__Stated task A__. Reproduce the part of the band speed thread that opens with the words containing "In the Speed" and closes with "(Jun 2, 2010)", changing "latex" to "rubber".
__Stated task B__. In the band speed thread, what speed did Bill Hays give for bare latex retracting without ammo?
__Stated task C__. For each statement below, decide whether the band speed thread agrees with it, and answer yes or no with the deciding words of the thread quoted exactly: (i) Mike The Spike says the fastest rubber seems to be pure natural latex. (ii) Henry the Hermit says two members exceeded 500 fps. (iii) jazz says he rarely uses TBG.

__Selection__.
- - - - -
# how fast are bands going with out ammo just wondering if anyone figuerd that out



## romanljc (May 26, 2014)

How fast does rubber travel. When it snaps back with out any ammo . That is whats the fastist they will go there most be a limit


----------



## Mike The Spike (Mar 27, 2014)

That depends on the thickness of the rubber since that determines the weight that is being propelled, the width since that determines wind resistance, and also the composition of the rubber. The fastest rubber seems to be pure natural latex, and it seems to snap back at between 400-450 fps max from what I hear.


----------



## jazz (May 15, 2012)

yeah, this is a good question I was asking myself these days, but more specificaly related to TBG because I use it almost exclusively.

My question would be also at which point the bands are fastest - is it that point somewhere half the length of the draw where pouch is usualy separated form the ammo or somewhere else?

also, what would be the way to measure that speed?

thanks,

jazz


----------



## Charles (Aug 26, 2010)

In the Speed Freaks thread, you will find some velocities over 500 fps, so latex bands will certainly exceed that with no ammo. As I recall, Bill Hays said somewhere that he measured the velocity without ammo, and just the bare latex will retract at about 600 fps. As others have said, a lot depends on just how the bands are cut, their exact composition, and the local temperature.

Cheers ..... Charles


----------



## Henry the Hermit (Jun 2, 2010)

Mike The Spike said:


> That depends on the thickness of the rubber since that determines the weight that is being propelled, the width since that determines wind resistance, and also the composition of the rubber. The fastest rubber seems to be pure natural latex, and it seems to snap back at between 400-450 fps max from what I hear.


I'm going to assume that unloaded rubber (no projectile, no pouch) is faster than loaded rubber. This theory is born out by results in the 300 Club where the lightest projectiles have achieved the highest speeds. Also these results prove that the fastest rubber is capable of retracting at 500+ fps. Here's proof. Note that 3 members have successfully exceeded 500 fps.

http://slingshotforum.com/topic/21109-slingshot-forum-300-club/

Note: I see that Charles beat me to it, but that's OK . I'll post anyway to get the link in. I suspect Bill is correct, that 600 fps+- is as fast as today's rubber will ever get.


----------
- - - - -
__Data shown__.
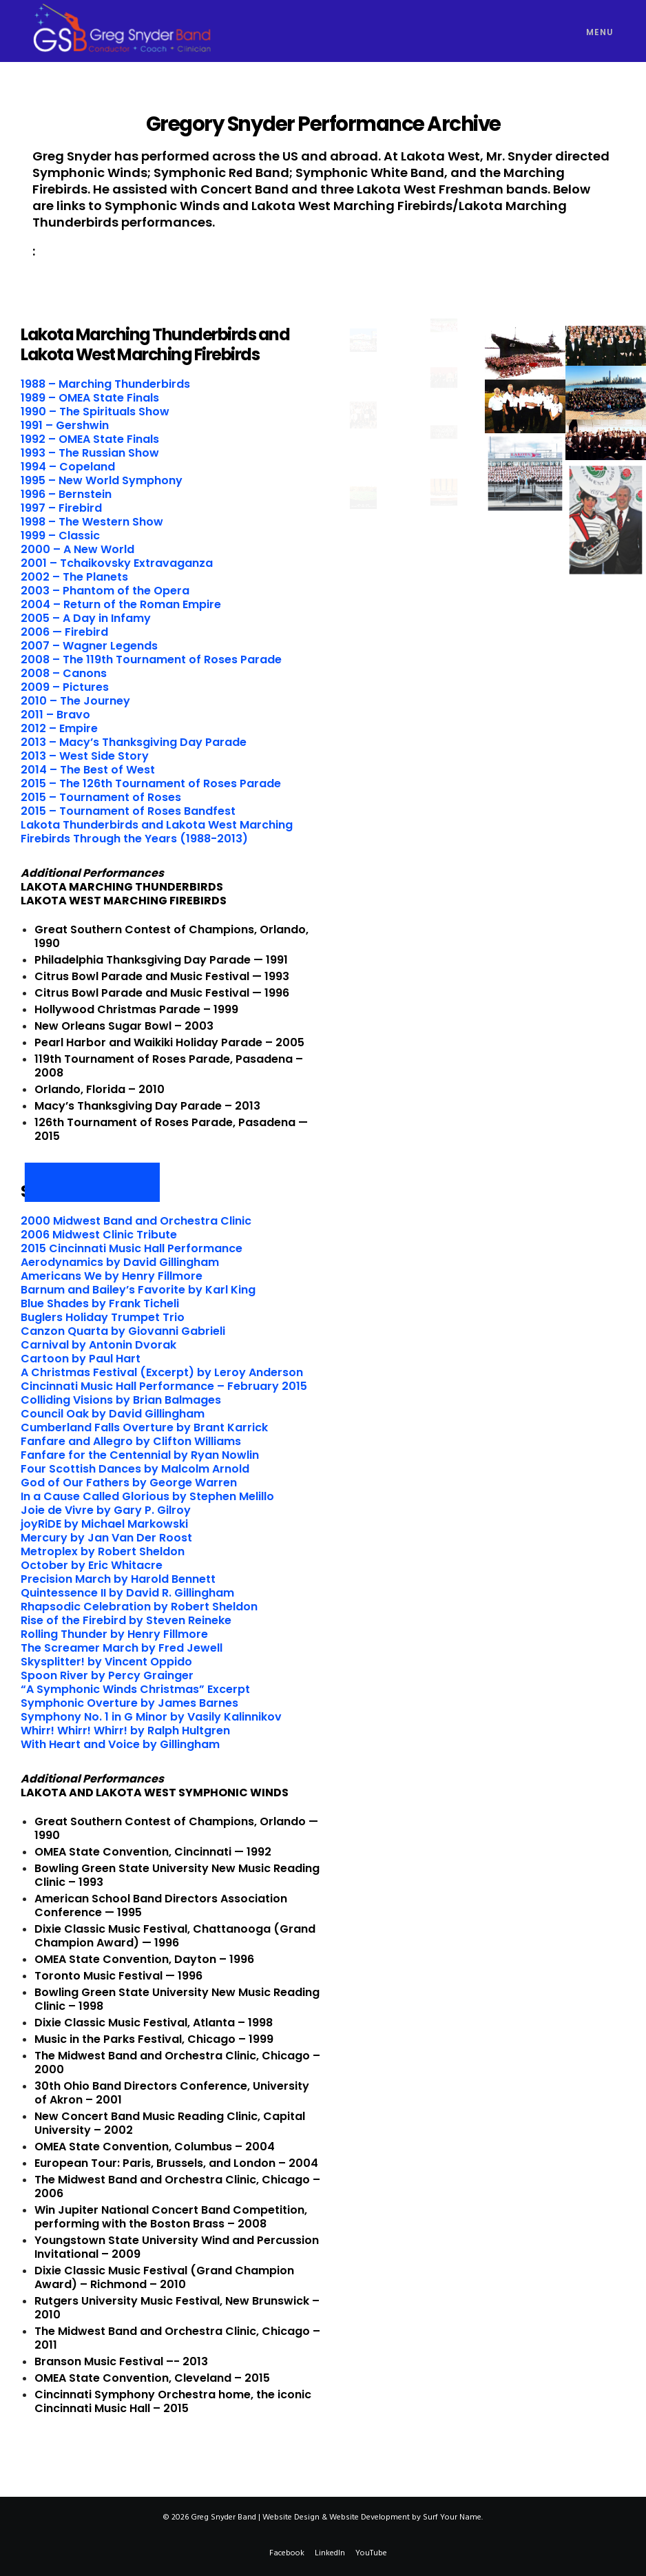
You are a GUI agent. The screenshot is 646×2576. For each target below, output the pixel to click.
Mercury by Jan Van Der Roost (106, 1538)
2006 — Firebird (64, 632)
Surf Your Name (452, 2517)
- - - - -
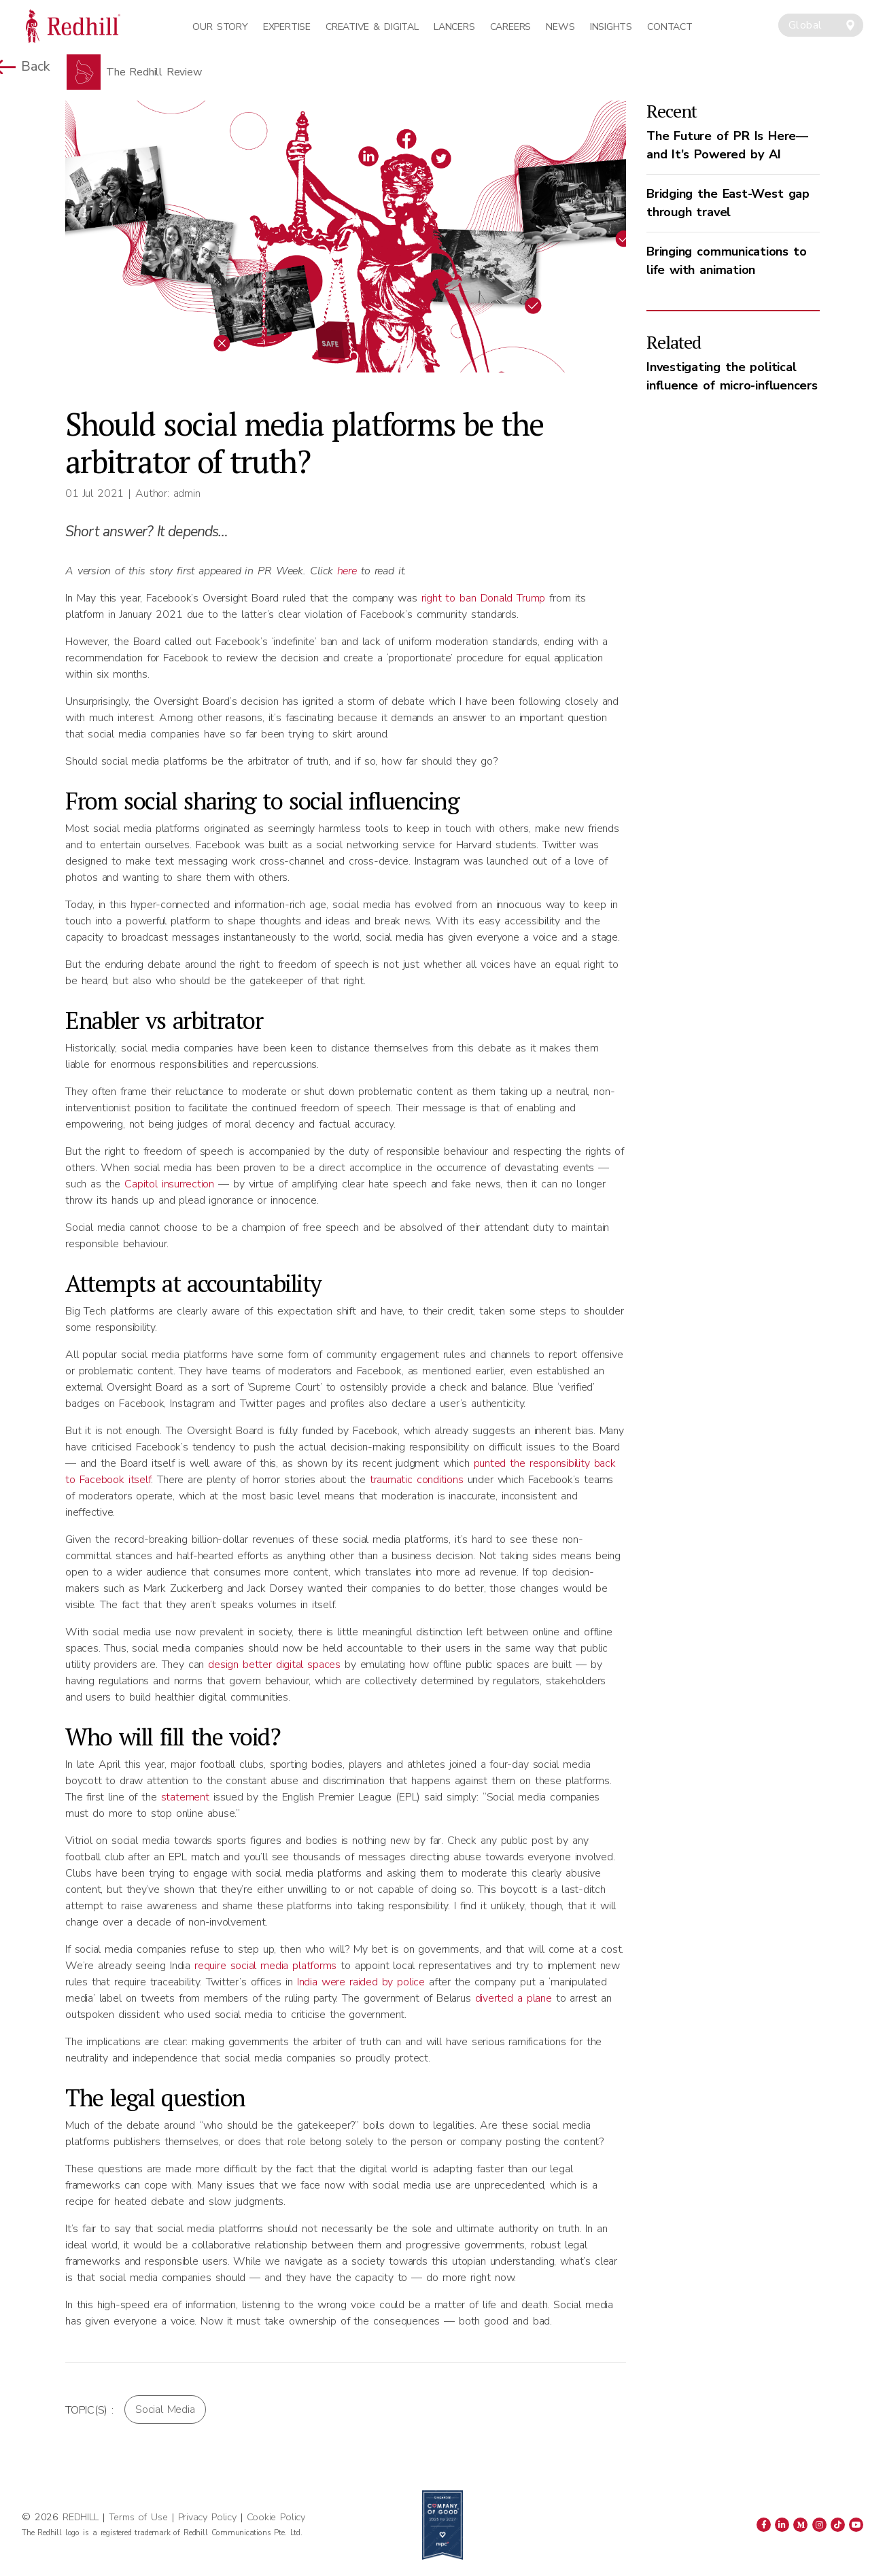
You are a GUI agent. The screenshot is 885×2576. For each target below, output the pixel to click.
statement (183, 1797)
- - - - -
__Written answer A__.
In the Speed Freaks thread, you will find some velocities over 500 fps, so rubber bands will certainly exceed that with no ammo. As I recall, Bill Hays said somewhere that he measured the velocity without ammo, and just the bare rubber will retract at about 600 fps. As others have said, a lot depends on just how the bands are cut, their exact composition, and the local temperature.

Cheers ..... Charles


----------



## Henry the Hermit (Jun 2, 2010)

__Written answer B__. About 600 fps.

__Written answer C__.
(i) Yes: "The fastest rubber seems to be pure natural latex"
(ii) No: "Note that 3 members have successfully exceeded 500 fps."
(iii) No: "because I use it almost exclusively"